Я действую в то же время, что думаю. Слышу выстрел моего шпалера, который должен быть громким, но в моем полузабытьи кажущийся едва слышным. Как пук благовоспитанной девушки.
Ему отвечает другой, более сложный звук — хрустальный звон разбитого стекла. Поскольку мой пистолет автоматический, а пальца со спуска я не снимал, то маслины продолжают вылетать. Я инстинктивно передвигаю руку, и разбиваются другие квадратики стекла. В меня бьет сильная струя свежего воздуха. В квартире взлетают занавески. Мой котелок издает звук кассового аппарата. Я несколько раз широко разеваю рот, вдыхая воздух, и теряю сознание…
Я слышу вокруг себя голоса. Меня окружает множество морд экзотических рыб. Застилающий их розовый туман рассеивается, и рыбы становятся людьми. Здесь есть и женщины, и мужчины… Я их не знаю.
Кто-то говорит:
— Я отвезу его в больницу. Вызовите слесаря, скажите, что произошла утечка газа…
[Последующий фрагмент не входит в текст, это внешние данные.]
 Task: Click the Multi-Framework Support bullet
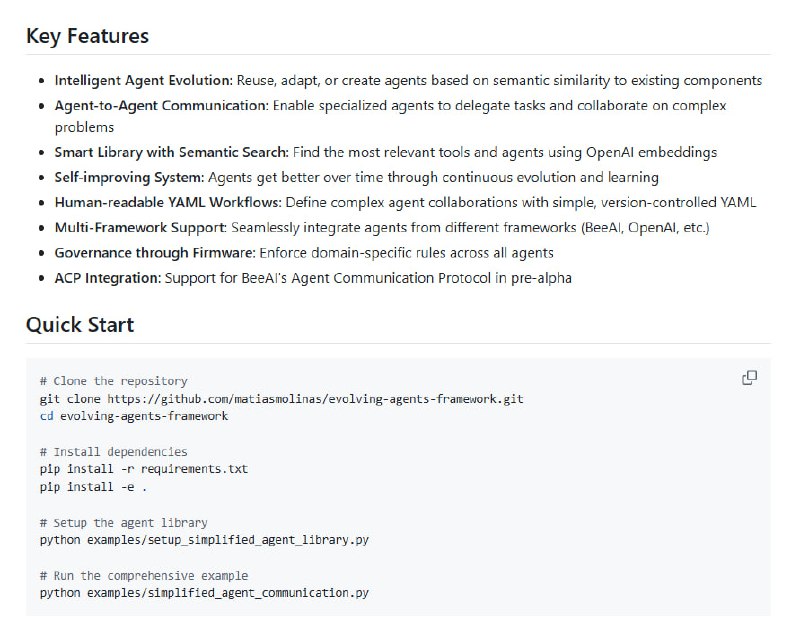pyautogui.click(x=142, y=227)
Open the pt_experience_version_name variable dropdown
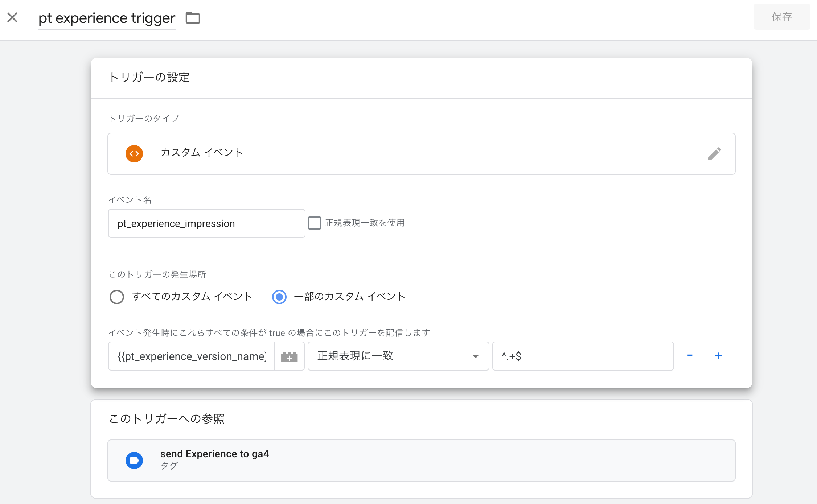Image resolution: width=817 pixels, height=504 pixels. [x=192, y=356]
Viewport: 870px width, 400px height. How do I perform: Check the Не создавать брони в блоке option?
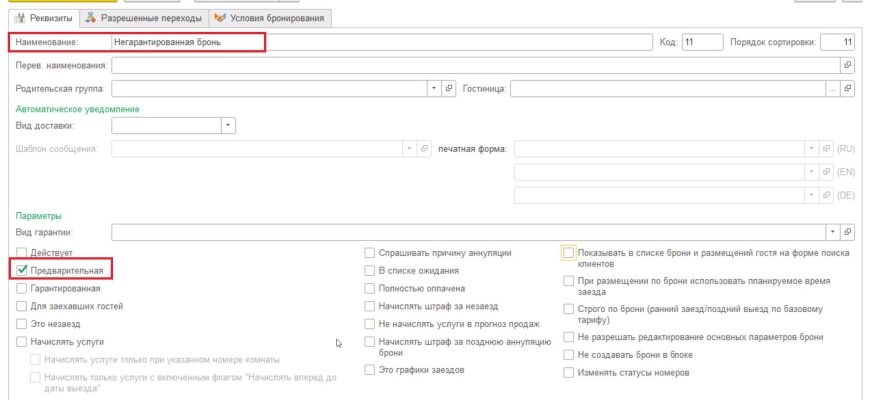coord(569,355)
Я узнаю этот голос. В какой прошлой жизни я его слышал?
Меня поднимают и куда-то несут. В коридоре стоят несколько человек. Темно. Я глубоко дышу. Колокола, гудевшие у меня под кумполом, уплывают. Мне кажется, кровь снова начала циркулировать в моих костылях, нервы становятся опять нервами, и если я захочу, то вполне смогу идти сам. Жуткая рвота скручивает мне кишки. Я говорю себе, что это хороший знак и что я спасен. Спасен благодаря моей пушке. Она дала мне свежий воздух и привлекла внимание людей.
Последняя мысль меня немного огорчает. Ничего не скажешь, здорово я справился с поставленной себе задачей потихоньку разузнать о “Грибе”. В тошниловке наверняка уже начался шухер. Если Шварц был где-то поблизости, он теперь начеку.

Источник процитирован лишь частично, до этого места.